3.4 Perineuronal nets and microglia in the degu basolateral amygdala
We next examined the developmental profile of the basolateral amygdala (BLA), in part because of its known role in social-emotional information processing (Phelps and LeDoux, 2005), combined with the importance of social behavior to degu behavioral ecology (Ebensperger et al., 2004). We found differences in BLA microglia, where younger adults had a significantly lower Iba1 intensity than juvenile and adolescent degus [H(3, 27) = 16.59, p = 0.0009, KW ANOVA; p = 0.0005, p = 0.016, Dunn's test; Figures 8B, E], and an overall significantly decreasing linear regression (R2 = 0.12, p = 0.048; Figure 8H). However, no significant changes in BLA PNN densities were observed (Figures 8A, D, F), which is illustrated in the BLA 2D plot where all 4 groups had some level of mixing (Figure 8J). The inflection age was much smaller in PNN (1 month) than in microglia (11.4 months; Figures 8G, I), suggesting differing PNN and microglia neuroplasticity timecourses in the BLA.

§ RECORDED INFORMATION:
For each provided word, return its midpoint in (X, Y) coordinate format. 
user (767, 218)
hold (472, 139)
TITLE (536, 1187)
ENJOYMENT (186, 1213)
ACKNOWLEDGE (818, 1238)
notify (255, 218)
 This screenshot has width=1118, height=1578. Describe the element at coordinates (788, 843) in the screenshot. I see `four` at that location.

§ WORK TO COMPLETE:
List every p value reported in the passage on the degu basolateral amygdala. Nothing in the listing is needed for the task.

§ ANSWER TO THIS PROBLEM:
p = 0.0009, p = 0.0005, p = 0.016, p = 0.048